Placa anexada na sala de estar da Academia Araçatubense de Letras, quando o Célio Pinheiro ainda era um acadêmico ativo |
Tito Damazo*
Morremos. Diante do que não há nada mais
que aceitação e lamentos. Outros colegas acadêmicos com os quais tivemos certo
convívio em reuniões e eventos também estão mortos. Nós outros também iremos
morrer. Inevitável clichê: é a lei da vida.
Em verdade, para a vida, o Célio já havia
morrido. Quando foi internado naquela “Casa de Repouso” em Penápolis, seu ser
já não reconhecia mais esta vida para a qual viera, na qual construíra a si,
sua família, suas amizades, suas realizações pessoais e coletivas, sua
identidade, seus triunfos, fracassos, enfim, seu modo, seu singular jeito de
ser Célio Pinheiro.
Entrei para a Academia por teimosia do
Célio. Fomos colegas-professores no curso de Letras do UniToledo nos anos 1990.
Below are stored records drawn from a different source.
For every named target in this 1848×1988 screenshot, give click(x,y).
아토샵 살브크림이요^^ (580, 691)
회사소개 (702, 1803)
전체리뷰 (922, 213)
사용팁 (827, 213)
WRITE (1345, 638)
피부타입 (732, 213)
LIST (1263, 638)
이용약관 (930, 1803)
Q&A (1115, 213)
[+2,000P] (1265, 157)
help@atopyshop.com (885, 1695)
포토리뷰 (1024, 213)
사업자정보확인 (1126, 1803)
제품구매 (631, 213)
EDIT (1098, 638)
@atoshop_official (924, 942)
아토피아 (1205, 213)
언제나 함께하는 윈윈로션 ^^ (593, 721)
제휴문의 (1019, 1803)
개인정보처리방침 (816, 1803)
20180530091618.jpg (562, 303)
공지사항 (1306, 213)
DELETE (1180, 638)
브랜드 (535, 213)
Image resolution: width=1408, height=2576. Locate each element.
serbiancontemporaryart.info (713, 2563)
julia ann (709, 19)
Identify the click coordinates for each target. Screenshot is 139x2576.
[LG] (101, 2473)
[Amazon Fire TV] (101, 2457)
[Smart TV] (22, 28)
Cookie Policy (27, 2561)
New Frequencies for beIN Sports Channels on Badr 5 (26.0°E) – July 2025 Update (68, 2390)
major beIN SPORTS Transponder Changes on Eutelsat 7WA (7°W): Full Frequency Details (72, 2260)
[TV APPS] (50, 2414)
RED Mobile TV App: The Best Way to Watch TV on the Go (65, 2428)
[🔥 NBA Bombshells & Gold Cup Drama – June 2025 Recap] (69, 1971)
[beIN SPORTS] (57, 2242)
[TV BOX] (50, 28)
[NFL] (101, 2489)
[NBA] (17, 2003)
Eu não queria. Ele teimava. Fez tudo o que pôde para que fosse publicado meu
primeiro livro de poesia. Recorreu a alguns colegas e amigos comuns pela sua
causa. Cedi. Em 1994, tomei posse, criando a cadeira Carlos Drummond de
Andrade.
Por duas vezes estive com ele nessa “Casa
de Repouso”. A primeira, deliberadamente. Era um Natal. Desde a juventude,
geralmente, temos passado esta data junto à grande maioria dos nossos
familiares ali residentes. Já era um morto-vivo. Tão somente um corpo vivo.
Funcionava o cérebro, não mais os neurônios.
Na segunda vez, fazíamos a primeira visita
à minha sogra, recém-internada. Quis logo revê-lo. Claro, o mal agravava-se.
Antes, a consciência parecia relutar. Agora, havia expirado. O vago e vítreo
olhar de quem já não é deste mundo. Embora respirasse.
Nos deixaram um pouco sentados, um diante
do outro. Enquanto o olhava, a consciência memória me trazia algumas
lembranças. Ele, por vezes, me fitava, mas, por certo, não me via. Ausência absoluta.
O que ali restava?, refletia eu. Se a
consciência há muito o havia deixado, logo que é de alma, espírito, posto que,
segundo a crença, tal não acaba? Se a consciência não era a alma, onde se
metera esta daquele ser outrora tão senhor de si mesmo, de ser um Célio
Pinheiro cheio?
A ciência, tão humana como é, por certo se
julgava suficientemente clara. A consciência houvera desaparecido há muito.
Restava um corpo suportando que seus componentes bioquímicos cumprissem o todo
de tempo que lhe coubera naquela matéria.
A crença, ancorada na divindade, por certo
cumpria seus indevassáveis desígnios emudecidos pelo mistério da fé.
Vim-me embora assim como continuo indo.
Simpático à ciência e enamorado da crença. Agora, parece que ambas chegaram num
acordo. E o caro amigo e colega Célio pôde, enfim, alcançar a merecida paz do
completo desaparecimento.
*Tito Damazo, professor, escritor, com mestrada e doutorado em Letras, membro da Academia Araçatubense de Letras.